(Work item) Here are some records. Transcribe all of them exactly.

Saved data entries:
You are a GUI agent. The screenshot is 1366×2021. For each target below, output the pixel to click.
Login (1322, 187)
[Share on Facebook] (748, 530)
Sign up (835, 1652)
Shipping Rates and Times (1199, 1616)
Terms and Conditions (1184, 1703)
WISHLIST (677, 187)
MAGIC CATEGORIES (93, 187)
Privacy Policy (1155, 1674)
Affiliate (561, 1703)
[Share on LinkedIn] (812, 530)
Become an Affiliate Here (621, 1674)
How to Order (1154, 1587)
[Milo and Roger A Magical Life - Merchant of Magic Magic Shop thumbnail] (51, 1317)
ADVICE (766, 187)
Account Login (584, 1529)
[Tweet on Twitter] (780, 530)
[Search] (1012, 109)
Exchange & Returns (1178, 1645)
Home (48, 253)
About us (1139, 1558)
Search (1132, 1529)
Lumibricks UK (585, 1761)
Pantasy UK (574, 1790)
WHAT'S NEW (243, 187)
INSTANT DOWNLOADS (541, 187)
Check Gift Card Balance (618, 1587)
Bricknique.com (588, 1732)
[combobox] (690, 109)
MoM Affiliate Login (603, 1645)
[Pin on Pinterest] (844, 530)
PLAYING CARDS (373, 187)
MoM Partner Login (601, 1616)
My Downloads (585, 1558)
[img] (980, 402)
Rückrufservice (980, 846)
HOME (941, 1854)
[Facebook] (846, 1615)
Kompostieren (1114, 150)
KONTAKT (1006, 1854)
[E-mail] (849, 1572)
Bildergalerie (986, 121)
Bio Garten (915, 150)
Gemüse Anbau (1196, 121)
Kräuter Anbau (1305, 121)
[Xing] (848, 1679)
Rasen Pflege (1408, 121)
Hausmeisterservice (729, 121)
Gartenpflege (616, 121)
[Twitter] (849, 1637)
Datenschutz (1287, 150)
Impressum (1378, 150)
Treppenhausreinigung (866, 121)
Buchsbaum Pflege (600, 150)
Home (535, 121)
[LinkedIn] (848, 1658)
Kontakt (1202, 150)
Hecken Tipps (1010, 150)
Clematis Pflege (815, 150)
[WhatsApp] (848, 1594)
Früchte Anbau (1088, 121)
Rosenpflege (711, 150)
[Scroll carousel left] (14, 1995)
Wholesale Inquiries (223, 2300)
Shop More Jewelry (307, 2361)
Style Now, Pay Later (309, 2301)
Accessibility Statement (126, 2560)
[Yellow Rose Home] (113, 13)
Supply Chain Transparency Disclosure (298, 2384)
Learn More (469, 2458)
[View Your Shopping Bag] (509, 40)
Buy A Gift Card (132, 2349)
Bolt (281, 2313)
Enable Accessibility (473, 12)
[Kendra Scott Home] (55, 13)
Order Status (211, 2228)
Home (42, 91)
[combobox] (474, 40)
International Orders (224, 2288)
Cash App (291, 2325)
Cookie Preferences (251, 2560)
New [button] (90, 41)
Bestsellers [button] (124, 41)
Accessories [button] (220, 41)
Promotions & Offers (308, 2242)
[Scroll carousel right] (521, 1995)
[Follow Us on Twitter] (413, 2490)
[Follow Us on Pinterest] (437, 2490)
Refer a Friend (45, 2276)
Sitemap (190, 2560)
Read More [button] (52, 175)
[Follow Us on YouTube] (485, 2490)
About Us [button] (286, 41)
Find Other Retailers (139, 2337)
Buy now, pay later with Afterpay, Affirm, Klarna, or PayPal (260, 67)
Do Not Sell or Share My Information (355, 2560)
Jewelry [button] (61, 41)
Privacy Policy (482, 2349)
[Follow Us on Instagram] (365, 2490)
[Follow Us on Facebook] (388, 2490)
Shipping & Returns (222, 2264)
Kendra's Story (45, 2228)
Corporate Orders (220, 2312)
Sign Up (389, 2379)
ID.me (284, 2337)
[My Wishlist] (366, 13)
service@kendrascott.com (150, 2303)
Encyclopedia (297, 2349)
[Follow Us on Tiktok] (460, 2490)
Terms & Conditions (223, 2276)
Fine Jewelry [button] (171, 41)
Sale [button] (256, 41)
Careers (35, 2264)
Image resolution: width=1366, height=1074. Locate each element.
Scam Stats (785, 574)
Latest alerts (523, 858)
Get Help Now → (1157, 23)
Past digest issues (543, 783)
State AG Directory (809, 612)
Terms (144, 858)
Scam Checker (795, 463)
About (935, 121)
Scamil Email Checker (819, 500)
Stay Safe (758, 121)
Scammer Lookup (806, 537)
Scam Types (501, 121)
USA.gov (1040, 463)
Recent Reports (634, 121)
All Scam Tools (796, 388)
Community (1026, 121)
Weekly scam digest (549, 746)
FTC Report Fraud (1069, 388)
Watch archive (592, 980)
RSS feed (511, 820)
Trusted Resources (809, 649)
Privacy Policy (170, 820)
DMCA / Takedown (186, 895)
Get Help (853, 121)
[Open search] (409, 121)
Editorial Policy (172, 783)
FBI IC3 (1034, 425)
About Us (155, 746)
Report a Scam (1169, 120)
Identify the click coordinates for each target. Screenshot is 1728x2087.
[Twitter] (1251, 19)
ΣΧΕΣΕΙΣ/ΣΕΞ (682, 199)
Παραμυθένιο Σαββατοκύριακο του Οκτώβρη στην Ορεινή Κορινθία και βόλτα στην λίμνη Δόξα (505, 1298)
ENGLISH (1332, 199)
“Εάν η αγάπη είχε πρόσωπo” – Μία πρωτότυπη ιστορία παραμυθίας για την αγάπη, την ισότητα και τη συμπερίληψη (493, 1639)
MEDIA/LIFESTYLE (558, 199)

(Expected output)
You are a GUI agent. The screenshot is 1366×2021. For each target below, output the pixel to click.
Login (1322, 187)
[Share on Facebook] (748, 530)
Sign up (835, 1652)
Shipping Rates and Times (1199, 1616)
Terms and Conditions (1184, 1703)
WISHLIST (677, 187)
MAGIC CATEGORIES (93, 187)
Privacy Policy (1155, 1674)
Affiliate (561, 1703)
[Share on LinkedIn] (812, 530)
Become an Affiliate Here (621, 1674)
How to Order (1154, 1587)
[Milo and Roger A Magical Life - Merchant of Magic Magic Shop thumbnail] (51, 1317)
ADVICE (766, 187)
Account Login (584, 1529)
[Tweet on Twitter] (780, 530)
[Search] (1012, 109)
Exchange & Returns (1178, 1645)
Home (48, 253)
About us (1139, 1558)
Search (1132, 1529)
Lumibricks UK (585, 1761)
Pantasy UK (574, 1790)
WHAT'S NEW (243, 187)
INSTANT DOWNLOADS (541, 187)
Check Gift Card Balance (618, 1587)
Bricknique.com (588, 1732)
[combobox] (690, 109)
MoM Affiliate Login (603, 1645)
[Pin on Pinterest] (844, 530)
PLAYING CARDS (373, 187)
MoM Partner Login (601, 1616)
My Downloads (585, 1558)
[img] (980, 402)
Rückrufservice (980, 846)
HOME (941, 1854)
[Facebook] (846, 1615)
Kompostieren (1114, 150)
KONTAKT (1006, 1854)
[E-mail] (849, 1572)
Bildergalerie (986, 121)
Bio Garten (915, 150)
Gemüse Anbau (1196, 121)
Kräuter Anbau (1305, 121)
[Xing] (848, 1679)
Rasen Pflege (1408, 121)
Hausmeisterservice (729, 121)
Gartenpflege (616, 121)
[Twitter] (849, 1637)
Datenschutz (1287, 150)
Impressum (1378, 150)
Treppenhausreinigung (866, 121)
Buchsbaum Pflege (600, 150)
Home (535, 121)
[LinkedIn] (848, 1658)
Kontakt (1202, 150)
Hecken Tipps (1010, 150)
Clematis Pflege (815, 150)
[WhatsApp] (848, 1594)
Früchte Anbau (1088, 121)
Rosenpflege (711, 150)
[Scroll carousel left] (14, 1995)
Wholesale Inquiries (223, 2300)
Shop More Jewelry (307, 2361)
Style Now, Pay Later (309, 2301)
Accessibility Statement (126, 2560)
[Yellow Rose Home] (113, 13)
Supply Chain Transparency Disclosure (298, 2384)
Learn More (469, 2458)
[View Your Shopping Bag] (509, 40)
Buy A Gift Card (132, 2349)
Bolt (281, 2313)
Enable Accessibility (473, 12)
[Kendra Scott Home] (55, 13)
Order Status (211, 2228)
Home (42, 91)
[combobox] (474, 40)
International Orders (224, 2288)
Cash App (291, 2325)
Cookie Preferences (251, 2560)
New [button] (90, 41)
Bestsellers [button] (124, 41)
Accessories [button] (220, 41)
Promotions & Offers (308, 2242)
[Scroll carousel right] (521, 1995)
[Follow Us on Twitter] (413, 2490)
[Follow Us on Pinterest] (437, 2490)
Refer a Friend (45, 2276)
Sitemap (190, 2560)
Read More [button] (52, 175)
[Follow Us on YouTube] (485, 2490)
About Us [button] (286, 41)
Find Other Retailers (139, 2337)
Buy now, pay later with Afterpay, Affirm, Klarna, or PayPal (260, 67)
Do Not Sell or Share My Information (355, 2560)
Jewelry [button] (61, 41)
Privacy Policy (482, 2349)
[Follow Us on Instagram] (365, 2490)
[Follow Us on Facebook] (388, 2490)
Shipping & Returns (222, 2264)
Kendra's Story (45, 2228)
Corporate Orders (220, 2312)
Sign Up (389, 2379)
ID.me (284, 2337)
[My Wishlist] (366, 13)
service@kendrascott.com (150, 2303)
Encyclopedia (297, 2349)
[Follow Us on Tiktok] (460, 2490)
Terms & Conditions (223, 2276)
Fine Jewelry [button] (171, 41)
Sale [button] (256, 41)
Careers (35, 2264)
Image resolution: width=1366, height=1074. Locate each element.
Scam Stats (785, 574)
Latest alerts (523, 858)
Get Help Now → (1157, 23)
Past digest issues (543, 783)
State AG Directory (809, 612)
Terms (144, 858)
Scam Checker (795, 463)
About (935, 121)
Scamil Email Checker (819, 500)
Stay Safe (758, 121)
Scammer Lookup (806, 537)
Scam Types (501, 121)
USA.gov (1040, 463)
Recent Reports (634, 121)
All Scam Tools (796, 388)
Community (1026, 121)
Weekly scam digest (549, 746)
FTC Report Fraud (1069, 388)
Watch archive (592, 980)
RSS feed (511, 820)
Trusted Resources (809, 649)
Privacy Policy (170, 820)
DMCA / Takedown (186, 895)
Get Help (853, 121)
[Open search] (409, 121)
Editorial Policy (172, 783)
FBI IC3 (1034, 425)
About Us (155, 746)
Report a Scam (1169, 120)
Identify the click coordinates for each target. Screenshot is 1728x2087.
[Twitter] (1251, 19)
ΣΧΕΣΕΙΣ/ΣΕΞ (682, 199)
Παραμυθένιο Σαββατοκύριακο του Οκτώβρη στην Ορεινή Κορινθία και βόλτα στην λίμνη Δόξα (505, 1298)
ENGLISH (1332, 199)
“Εάν η αγάπη είχε πρόσωπo” – Μία πρωτότυπη ιστορία παραμυθίας για την αγάπη, την ισότητα και τη συμπερίληψη (493, 1639)
MEDIA/LIFESTYLE (558, 199)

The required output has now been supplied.